Typically, high-side sensing circuits require components with wide tolerances and large power supplies, but the INA219 is capable of running from the 3V provided by the Adafruit Huzzah32 while also measuring voltages up to 26V. The INA219 Feather Wing has a current sensing resistor of 0.1Ω, which allows for a current sensing range of ±3.2A. However, this range can be altered (increased or decreased) by replacing the large SMD resistor with a different one. For example, if this resistor is replaced with a 0.01Ω resistor, then the total sensing current range is increased to ±32A, but the resolution of the sensor is decreased.
The INA219 provides power, current, and voltage readings that provide valuable information, as well as form the core of potential projects. For example, the INA219 could be integrated into a simple power supply for live monitoring of the voltage and current consumption. This could also be taken a step further by connecting the Huzzah32 to the cloud and plotting all of the data on a graph using the Digi-Key IoT Studio. Such a project could be useful in scenarios where a device under test needs to have its power consumption determined, and devices that include radio links often have pulses of current draw, which can be hard to predict.
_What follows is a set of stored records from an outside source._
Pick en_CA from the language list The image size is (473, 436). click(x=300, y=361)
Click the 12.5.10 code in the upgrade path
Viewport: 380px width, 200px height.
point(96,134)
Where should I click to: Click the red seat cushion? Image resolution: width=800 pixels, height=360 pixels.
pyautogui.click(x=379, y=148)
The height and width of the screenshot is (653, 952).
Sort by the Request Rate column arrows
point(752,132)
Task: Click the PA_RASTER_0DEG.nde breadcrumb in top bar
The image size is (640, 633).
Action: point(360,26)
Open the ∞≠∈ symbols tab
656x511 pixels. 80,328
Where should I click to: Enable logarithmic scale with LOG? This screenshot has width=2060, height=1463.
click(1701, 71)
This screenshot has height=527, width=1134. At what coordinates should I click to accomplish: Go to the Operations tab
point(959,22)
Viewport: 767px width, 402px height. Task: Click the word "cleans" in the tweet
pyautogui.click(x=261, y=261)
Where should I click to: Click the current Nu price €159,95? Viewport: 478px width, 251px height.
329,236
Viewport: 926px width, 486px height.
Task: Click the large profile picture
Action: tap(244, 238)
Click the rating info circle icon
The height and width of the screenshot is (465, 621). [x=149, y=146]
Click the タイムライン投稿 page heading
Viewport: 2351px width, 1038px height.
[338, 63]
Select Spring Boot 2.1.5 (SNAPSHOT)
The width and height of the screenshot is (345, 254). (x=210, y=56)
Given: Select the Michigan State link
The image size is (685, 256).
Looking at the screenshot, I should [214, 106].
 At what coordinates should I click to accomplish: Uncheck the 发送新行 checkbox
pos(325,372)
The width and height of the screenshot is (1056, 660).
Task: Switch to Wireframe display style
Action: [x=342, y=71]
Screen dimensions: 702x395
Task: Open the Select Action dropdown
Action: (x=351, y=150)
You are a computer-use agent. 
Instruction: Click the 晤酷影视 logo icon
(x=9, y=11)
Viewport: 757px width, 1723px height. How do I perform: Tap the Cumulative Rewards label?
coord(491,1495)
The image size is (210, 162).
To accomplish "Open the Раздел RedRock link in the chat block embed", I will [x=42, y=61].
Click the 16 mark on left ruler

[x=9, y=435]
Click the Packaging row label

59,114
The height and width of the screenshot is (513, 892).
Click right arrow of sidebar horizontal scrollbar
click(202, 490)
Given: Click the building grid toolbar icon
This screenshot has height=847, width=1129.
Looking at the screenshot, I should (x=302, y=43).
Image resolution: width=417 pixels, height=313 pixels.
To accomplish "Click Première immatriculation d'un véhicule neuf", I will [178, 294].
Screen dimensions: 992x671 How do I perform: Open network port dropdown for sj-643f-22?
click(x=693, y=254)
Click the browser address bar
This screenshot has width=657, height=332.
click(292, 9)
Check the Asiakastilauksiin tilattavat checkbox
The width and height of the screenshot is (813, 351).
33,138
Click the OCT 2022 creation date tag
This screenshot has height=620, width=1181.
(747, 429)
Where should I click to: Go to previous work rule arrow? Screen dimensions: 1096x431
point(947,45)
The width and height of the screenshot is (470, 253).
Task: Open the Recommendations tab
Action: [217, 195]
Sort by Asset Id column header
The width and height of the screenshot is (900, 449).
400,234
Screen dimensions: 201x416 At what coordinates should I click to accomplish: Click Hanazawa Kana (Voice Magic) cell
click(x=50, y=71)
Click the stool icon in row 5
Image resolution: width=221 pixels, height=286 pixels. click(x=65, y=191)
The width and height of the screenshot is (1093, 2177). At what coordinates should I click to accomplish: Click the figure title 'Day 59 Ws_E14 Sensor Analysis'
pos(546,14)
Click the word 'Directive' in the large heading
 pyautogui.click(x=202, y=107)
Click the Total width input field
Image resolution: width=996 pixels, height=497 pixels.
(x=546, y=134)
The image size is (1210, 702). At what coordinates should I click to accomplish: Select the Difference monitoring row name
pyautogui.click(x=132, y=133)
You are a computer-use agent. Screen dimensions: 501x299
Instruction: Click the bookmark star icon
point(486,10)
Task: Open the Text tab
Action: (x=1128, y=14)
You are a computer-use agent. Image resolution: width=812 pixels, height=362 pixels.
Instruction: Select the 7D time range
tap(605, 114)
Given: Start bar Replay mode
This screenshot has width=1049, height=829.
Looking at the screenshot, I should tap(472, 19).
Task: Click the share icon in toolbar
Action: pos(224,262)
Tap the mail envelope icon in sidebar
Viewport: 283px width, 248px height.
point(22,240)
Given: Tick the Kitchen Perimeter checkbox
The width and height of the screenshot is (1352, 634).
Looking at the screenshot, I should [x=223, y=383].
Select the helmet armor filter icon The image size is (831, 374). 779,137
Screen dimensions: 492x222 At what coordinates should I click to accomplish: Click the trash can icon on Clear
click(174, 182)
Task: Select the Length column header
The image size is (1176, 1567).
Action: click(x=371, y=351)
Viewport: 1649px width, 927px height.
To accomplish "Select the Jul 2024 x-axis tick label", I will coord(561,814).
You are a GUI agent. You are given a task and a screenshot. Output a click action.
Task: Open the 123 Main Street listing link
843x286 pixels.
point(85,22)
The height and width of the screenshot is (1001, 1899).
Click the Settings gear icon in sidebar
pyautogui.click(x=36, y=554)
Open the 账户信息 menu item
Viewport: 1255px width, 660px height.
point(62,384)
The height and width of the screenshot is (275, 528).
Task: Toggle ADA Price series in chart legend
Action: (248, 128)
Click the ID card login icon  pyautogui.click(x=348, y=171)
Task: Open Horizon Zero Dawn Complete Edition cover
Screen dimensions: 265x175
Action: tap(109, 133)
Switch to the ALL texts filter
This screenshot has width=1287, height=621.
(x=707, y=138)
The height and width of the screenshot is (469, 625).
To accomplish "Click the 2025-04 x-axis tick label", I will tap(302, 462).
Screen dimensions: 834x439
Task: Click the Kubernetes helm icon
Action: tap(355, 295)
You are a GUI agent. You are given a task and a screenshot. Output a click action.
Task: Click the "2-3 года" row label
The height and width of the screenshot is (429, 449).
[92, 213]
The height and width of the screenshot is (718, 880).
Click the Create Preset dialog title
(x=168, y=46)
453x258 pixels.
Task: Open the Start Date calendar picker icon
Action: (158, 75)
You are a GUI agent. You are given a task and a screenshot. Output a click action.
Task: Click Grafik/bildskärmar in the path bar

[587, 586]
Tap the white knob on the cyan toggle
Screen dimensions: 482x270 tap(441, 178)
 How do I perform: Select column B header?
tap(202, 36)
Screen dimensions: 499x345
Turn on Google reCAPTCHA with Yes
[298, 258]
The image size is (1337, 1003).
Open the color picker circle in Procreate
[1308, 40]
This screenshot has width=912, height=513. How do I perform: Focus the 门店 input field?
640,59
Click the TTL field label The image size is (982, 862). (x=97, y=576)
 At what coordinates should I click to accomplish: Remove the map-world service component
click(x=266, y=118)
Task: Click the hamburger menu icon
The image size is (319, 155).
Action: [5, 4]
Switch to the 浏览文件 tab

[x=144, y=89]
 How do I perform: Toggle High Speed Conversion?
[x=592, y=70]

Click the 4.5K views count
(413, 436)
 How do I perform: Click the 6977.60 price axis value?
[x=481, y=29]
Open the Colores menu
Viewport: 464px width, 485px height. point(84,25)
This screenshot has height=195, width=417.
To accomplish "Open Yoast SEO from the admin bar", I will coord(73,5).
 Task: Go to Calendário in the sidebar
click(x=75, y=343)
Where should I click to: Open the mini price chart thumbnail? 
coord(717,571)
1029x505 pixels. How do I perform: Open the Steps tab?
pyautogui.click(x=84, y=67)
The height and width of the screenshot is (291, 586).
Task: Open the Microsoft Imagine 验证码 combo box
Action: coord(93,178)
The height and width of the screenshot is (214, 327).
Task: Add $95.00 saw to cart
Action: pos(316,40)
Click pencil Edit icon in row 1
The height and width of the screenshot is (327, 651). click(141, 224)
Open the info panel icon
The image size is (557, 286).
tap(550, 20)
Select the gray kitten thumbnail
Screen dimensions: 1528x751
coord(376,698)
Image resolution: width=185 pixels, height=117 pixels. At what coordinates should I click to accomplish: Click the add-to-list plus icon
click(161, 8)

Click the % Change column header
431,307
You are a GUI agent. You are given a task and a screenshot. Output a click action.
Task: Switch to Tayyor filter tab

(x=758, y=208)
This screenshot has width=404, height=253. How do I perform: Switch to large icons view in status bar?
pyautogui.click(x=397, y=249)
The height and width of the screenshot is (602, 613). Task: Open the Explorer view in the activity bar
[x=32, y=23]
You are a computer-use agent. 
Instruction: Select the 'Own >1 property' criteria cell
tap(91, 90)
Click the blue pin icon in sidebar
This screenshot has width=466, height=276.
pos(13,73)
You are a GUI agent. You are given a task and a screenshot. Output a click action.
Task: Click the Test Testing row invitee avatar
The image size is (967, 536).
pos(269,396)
The INA219 could also be used to measure battery health and status with the voltage indicating the charge level, while the current indicates short-circuits and potential sources of damage.
The INA219 Feather Wing comes with pin-headers and a screw terminal that need to be soldered. The best method for soldering the pin-headers is to use a breadboard with the headers inserted and then the board placed onto the headers. The pins can then be soldered into place and, once done, the feather board can be removed from the breadboard.
The INA219 has a screw terminal that connects to an external power supply for monitoring, but it is essential that this connector is used correctly. The positive terminal is connected to the incoming supply (such as the + of a battery) and the negative terminal connects to the load that is being powered. The negative terminal is not a ground connection and must never be connected to the power supplies negative terminal. If the negative terminal is connected to the negative terminal of the power supply, the power supply will short circuit through the shunt resistor and risk damaging the INA219 board.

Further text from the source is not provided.